Work to do:
Rewrite the passage about David Crown, starting with "David Crown holds" and going on through "period in charge.", with "twilight period" replaced by "difficult period".
━━━━━ Extract
I’m plenty old enough to remember David Crown at United so some of this is drawn from memory, but for the facts and figures I have dipped into Kevin Palmer’s book “Cambridge United: The League era a complete record” and Andrew Bennet’s “The Moose That Roared”.  By a neat quirk of fate, however, I also managed to have a chat with David in his office in Leigh-on-Sea.
 
David Crown holds the Cambridge United record for the highest number of Football League goals scored in a season - 24 in 1985-86.  Or is it 25?  We’ll come back to that.  He was at United for only two and a bit seasons, between 1985 and 1987.  This was a twilight period for the football club, we were fighting for survival.  He was signed by probably United’s worst ever manager, Ken Shellito. That’s quite a claim; there are a fair few creditable challengers for that particular title (points in the direction of John Ryan, Steve Thompson and Martin Ling). Nevertheless, by bringing David Crown to the club, Shellito at least left one positive legacy to mark his car-crash period in charge.
━━━━━━━━━━
━━━━━ Provided material
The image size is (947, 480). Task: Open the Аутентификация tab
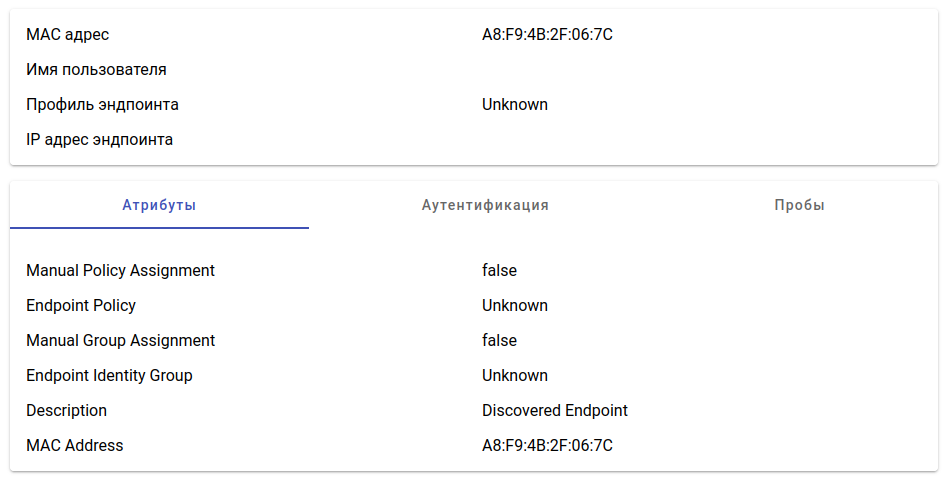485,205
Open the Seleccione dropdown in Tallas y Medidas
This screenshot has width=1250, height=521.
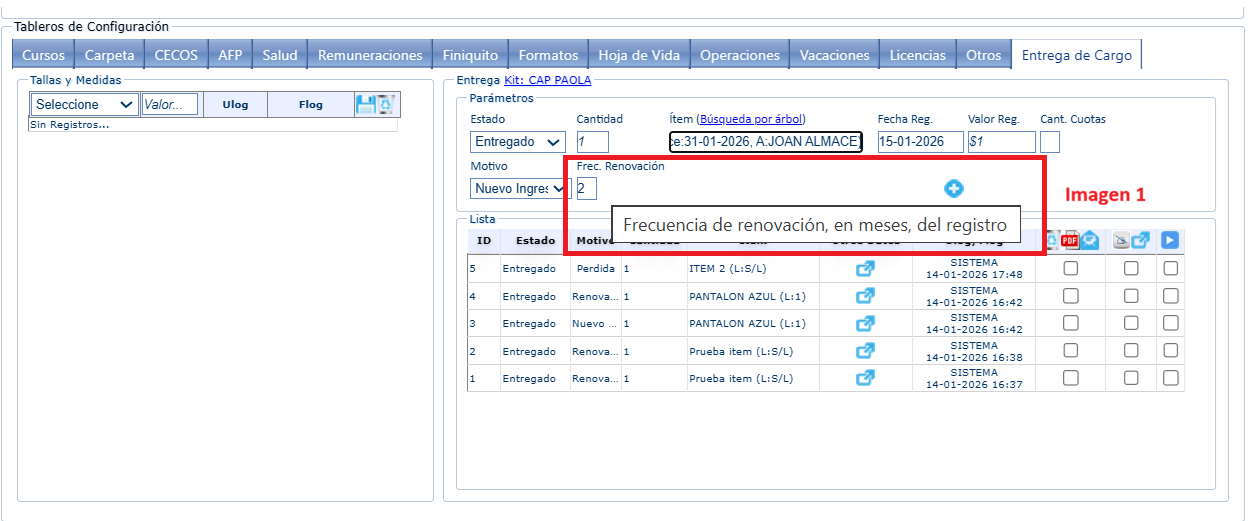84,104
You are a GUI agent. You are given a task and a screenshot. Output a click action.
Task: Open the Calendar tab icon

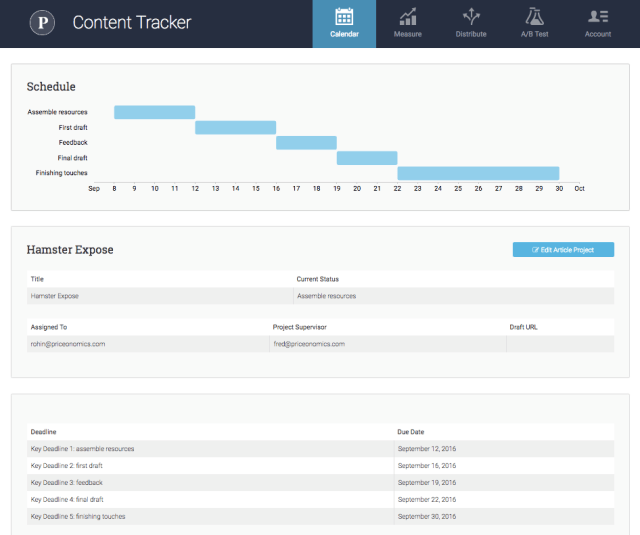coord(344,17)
━━━━━━━━━━
━━━━━ Provided material
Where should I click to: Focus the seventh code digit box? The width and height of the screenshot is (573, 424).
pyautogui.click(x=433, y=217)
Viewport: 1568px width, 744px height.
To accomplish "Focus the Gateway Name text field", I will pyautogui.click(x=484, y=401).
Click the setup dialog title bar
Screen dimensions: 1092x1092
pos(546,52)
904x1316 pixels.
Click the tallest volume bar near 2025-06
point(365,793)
━━━━━━━━━━
━━━━━ Provided material
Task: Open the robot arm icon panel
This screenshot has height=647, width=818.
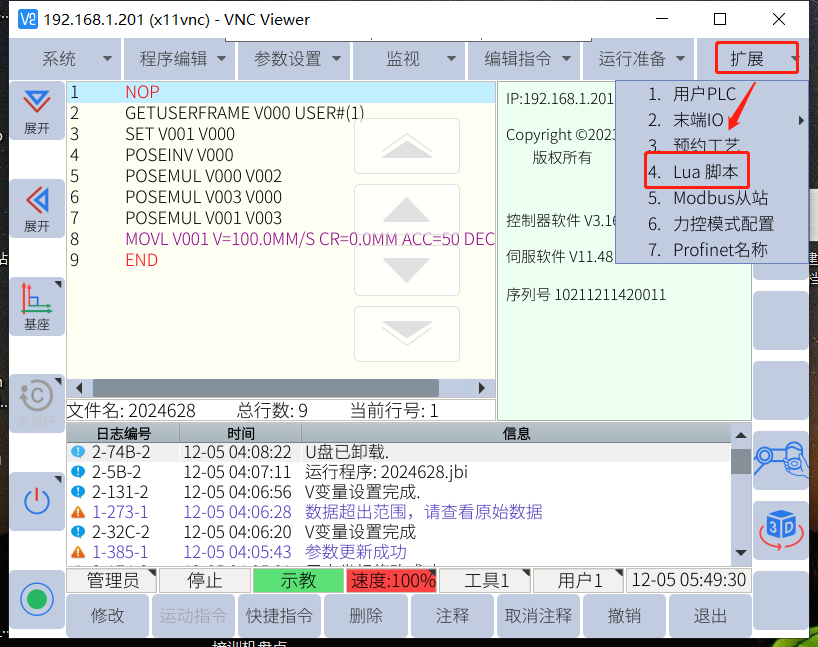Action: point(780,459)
━━━━━━━━━━
Complete answer:
David Crown holds the Cambridge United record for the highest number of Football League goals scored in a season - 24 in 1985-86.  Or is it 25?  We’ll come back to that.  He was at United for only two and a bit seasons, between 1985 and 1987.  This was a difficult period for the football club, we were fighting for survival.  He was signed by probably United’s worst ever manager, Ken Shellito. That’s quite a claim; there are a fair few creditable challengers for that particular title (points in the direction of John Ryan, Steve Thompson and Martin Ling). Nevertheless, by bringing David Crown to the club, Shellito at least left one positive legacy to mark his car-crash period in charge.